The design of a real acute hospital using the Chassis, has also helped the NHP to assess adjacencies and travel times within the hospital – focusing on design solutions that will benefit patients, rather than on components that are perhaps less important. The Chassis and its various components will be available from the Technical Library from summer 2025.

Operational readiness

To enable hospitals to move from the design and construction phase into operation, the NHP has developed an ‘Operational Readiness Roadmap’, explained Fiona Lennon. An operational readiness toolkit is also in development. As part of the toolkit, version 2 of the Target Operating Model (TOM) will go into the Technical Library this summer. A Ready to Operate Framework (ROF) will incorporate guides and a toolkit for trusts, including a patient move plan, an operational risk register, a decommissioning checklist and an equipping plan. It will incorporate learnings from trusts that have already been through the process. Finally the Post-Occupation Evaluation (POE) toolkit will enable the NHS and trusts to learn, and keep learning, through continuous improvement, Lennon added.

Saved entries:
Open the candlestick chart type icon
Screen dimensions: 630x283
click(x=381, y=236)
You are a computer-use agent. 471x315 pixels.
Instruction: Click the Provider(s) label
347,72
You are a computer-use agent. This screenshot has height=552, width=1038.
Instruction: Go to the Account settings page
---
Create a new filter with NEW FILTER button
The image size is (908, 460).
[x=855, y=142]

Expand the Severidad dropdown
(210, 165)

Exercise brief: Carry on the passage on the NHP's hospital design and operational readiness work, starting right after its last sentence. The items have no connection to the passage on the NHP's hospital design and operational readiness work.

Your response:
To conclude, Andrew Parks put forward three points key to the NHP:

  1. We need to open more hospitals, so how can we make this happen faster.
  2. We as a programme need to be looking ahead with everyone involved in the process, identifying any blockages that might be ahead and solving those now.
  3. We want to continuously learn, so when a scheme comes in, we look at it and say: “What can we learn? What can we improve?”
That’s a genuine, heartfelt step from NHP – to make sure we are constantly improving this set of requirements and solutions we have created, so it gets better and better, so we can open these hospitals as fast as we can and do more and more as we go forward, Parks commented.